Nova Scotia Cranberries

Posted in Blogroll, Everyday Journal at 11:01 am by admin

cranberries2.jpg
Look at this…Fresh-picked cranberries from the Nova Scotia Atlantic seacoast!
To my loyal friends following this blog, I apologize for not updating it recently. I’m in Chicago working on a special textbook publishing project as part of my life outside soaping. The good thing is the time I’ve been able to spend with my family, but I’ve also been working long hours and hanging on by my fingernails. Life should return to normal soon, however, as I head home in a few days.

In the meantime, I wanted to share with you a brief note about one of the best parts of soapmaking, and that’s the interesting, literally fascinating, people you meet along the way. Recently I got an inquiry from one of those bright and shining stars, a woman named Jessie who lives in Shallop Cove, Newfoundland—an island 90 miles from the mainland in the Atlantic. She was trying to hunt down a body butter someone had sent her as a gift, and came across my Web site, http://www.annas-soaps.com. We corresponded a bit, and she sent me these photos of cranberries they’d picked along the seacoast because she noticed I make a cranberry soap. I thought my readers would enjoy seeing them as well. Imagine picking fresh, wild cranberries…along the Atlantic seacoast!

With her permission, I hoped you might enjoy a few comments about Newfoundland Jessie sent to me in the following e-mail.

“Sharon, Holy smoke what a wonderful e-mail. Our island sounds like a horrible place, but it is one of the world’s best kept secrets. Yes we take the good with the bad when it comes to winter and wind, but I can tell you that the people here are like no other crowd under the sun. Sharon, the people of Newfoundland are like no others. People come here and never want to leave. We have a wonderful university here called Memorial that is known far and wide for it’s oceanography programs and it’s science programs and students come from all over the world to study and many don’t want to leave because of the culture here.

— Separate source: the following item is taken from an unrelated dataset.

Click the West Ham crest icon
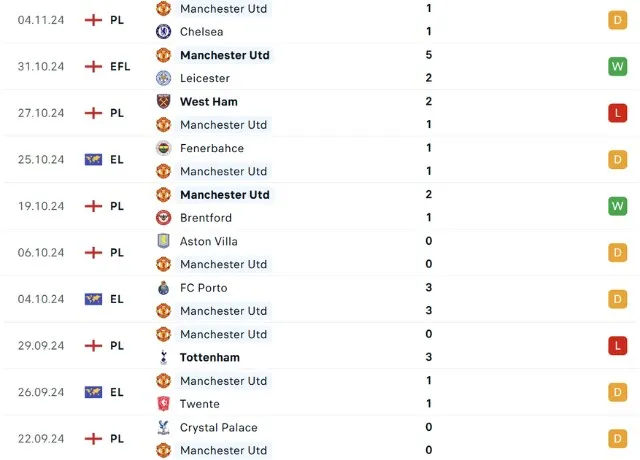Screen dimensions: 640x460 163,101
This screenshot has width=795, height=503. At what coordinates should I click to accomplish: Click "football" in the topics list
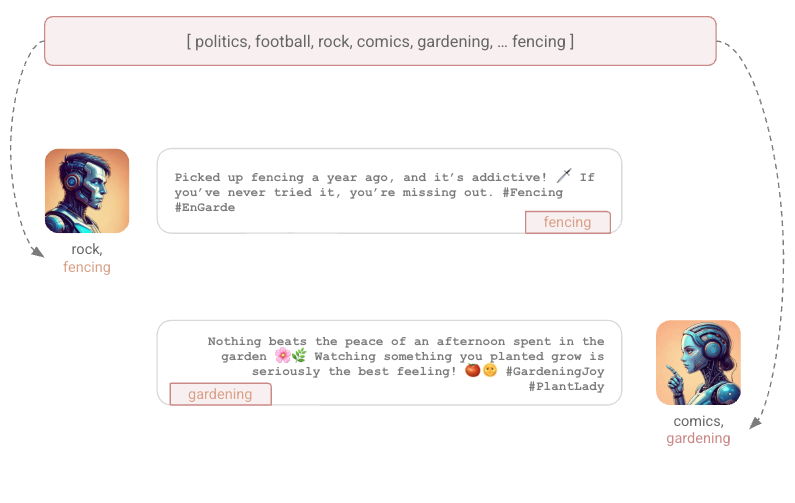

“When our tourist booklets come out I will sent you one. One day this month it was warmer here than in Florida!

“Newfoundlanders are warm, caring, give-the-shirt-off-their-backs kind of folks. The Newfoundlanders are known for their hard working ethic, and splashed in there is their humor and their music and their rum. The only great ruckus that they can cause would be over their dart games—man, do they take darts seriously.

It takes 13 hours to drive from one end of here to the other (as they say here), with a population of only 500,000 souls. There are many artists here, but we are very spread out. I left a larger art community in Nova Scotia, which has turned out to be a good thing because with our rural community I am much more artistic.”

Well, that’s just a taste of the kind of correspondence I get and I thought Anna’s blog readers would appreciate the images it contains, as well as those beautiful cranberries. Thanks, Jessie!